T1047: Windows Management Instrumentation

event_type:WMICommand AND wmi_command:"*Win32_Process::Create*" AND proc_file_path:("\\excel.exe" OR "\\winword.exe" OR "\\powerpnt.exe" OR "\\mspub.exe" OR "\\visio.exe" OR "\\msaccess.exe")

EDR WMI Command event

Dump of registry hives with user credentials

T1003: Credential Dumping

event_type:RegistrySave AND reg_key_path.keyword:(*\\SAM OR *\\SYSTEM OR *\\SECURITY)

EDR Registry Save Key event

Creation of a LSASS process memory dump

T1003: Credential Dumping

event_type:ProcessAccess AND proc_tgt_file_path:"\\system32\\lsass.exe" AND proc_calltrace:(*dbghelp* OR *dbgcore* OR *MiniDumpWriteDump*)

Sysmon Event ID 10

EDR Process Access event

Creation of registry hive or memory dump files

T1003: Credential Dumping

event_type:FileCreate AND file_magic:(4D444D5093A7* OR 72656766*)

EDR File Create event

Conclusion

This was the final article in this Threat Hunting series. We started with theoretical fundamentals and description of essential components for applying Threat Hunting. Then we transitioned to its practical application and demonstrated how Threat Hunting can be applied in detecting both simple and advanced techniques used by attackers, drawing on the example of potential incidents. Despite these incidents being purely ’synthetic’, the techniques described in the examples are commonly used by threat actors in real-life.
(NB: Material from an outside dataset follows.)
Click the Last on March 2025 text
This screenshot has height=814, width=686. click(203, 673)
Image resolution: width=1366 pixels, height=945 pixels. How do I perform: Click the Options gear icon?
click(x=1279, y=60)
As attackers are becoming more qualified and sophisticated, security specialists are forced to change their habits. If sitting around waiting for the security solutions to trigger an alert was enough in the past, then today this approach may lead to months or even years of unnoticed attackers in the infrastructure. This is why Threat Hunting as a proactive approach to threat detection is becoming increasingly popular.

We hope that our publications have given you some insights into this approach and wish you happy hunting!